Toward Adaptive Disk Failure Prediction via Stream Mining

Download

ICDCS, 2020

Summary

This paper presents StreamDFP, a general stream mining framework for disk failure predition with concept-driven adaption.

Problems to solve:

  1. Online labeling
  2. Concept-drift aware training. The system should detect and adapt to concept drift in training.
  3. General Prediction. Regression: likelihood the a new disk will fail. Classification: Whether a new disk will fail.

Details

  1. Regards disk failure prediction as a stream processing/mining problem, which is online
  2. Datasets: SMART datasets, including Backblaze dataset and Alibaba Cloud dataset.
  3. Complete design, from disk logs to prediction. Python + Java, around 2000LoC.
  1. Learning Algorithms. Commonlyused decision tree, ensemble learning algorithms are used.
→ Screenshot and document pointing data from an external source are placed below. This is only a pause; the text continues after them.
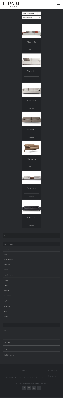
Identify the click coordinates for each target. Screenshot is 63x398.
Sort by (28, 13)
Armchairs (7, 249)
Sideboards (7, 306)
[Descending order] (39, 13)
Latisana (31, 130)
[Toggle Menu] (59, 4)
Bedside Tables (8, 259)
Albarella (31, 42)
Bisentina (31, 71)
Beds (5, 254)
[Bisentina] (31, 60)
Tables (6, 317)
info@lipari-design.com (31, 377)
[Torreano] (31, 207)
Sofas (5, 311)
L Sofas (6, 285)
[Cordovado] (31, 90)
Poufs (5, 301)
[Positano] (31, 177)
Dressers (6, 280)
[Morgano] (31, 148)
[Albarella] (31, 31)
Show (27, 17)
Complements (8, 275)
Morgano (31, 159)
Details (32, 50)
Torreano (31, 217)
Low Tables (7, 296)
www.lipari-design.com (42, 377)
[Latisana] (31, 119)
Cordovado (31, 100)
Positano (31, 188)
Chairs (6, 270)
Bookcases (7, 265)
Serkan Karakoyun (33, 383)
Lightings (6, 291)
  2. Studied the concept drifts p(y_t x_t) by measuring p(x_t) and p(y_t). Conclusion: the concept drift likely exists.
  3. Architecture:
    • Python: feature extraction, buffering, online labeling, first phase downsampling. Output of processed data will be stored into a local file system.
    • Java: Second phase downsampling, prediction model (incremental learning).

Strength

  1. Enabling concept-drift adaption increases classification accuracy for different learning algorithms.

  2. Online labeling improves the overall accuracy.

  3. Compatibility of Regression and Classification.

  4. Speed viable for pratical stream processing usage.

  5. Validation in Alibaba Cloud dataset, which is large

Weakness

  1. What’s the advantage of StreamDFP compared with its related work[43] ORF? And what about the performance comparison between the two works? Speed and accuracy? ORF method focused on aging issue in online learning method, but this paper’s work changes the perspective, it viewed the workflow as a data stream. What’s the difference?

  2. How about other datasets? Are those datasets available? (Needs to figure out)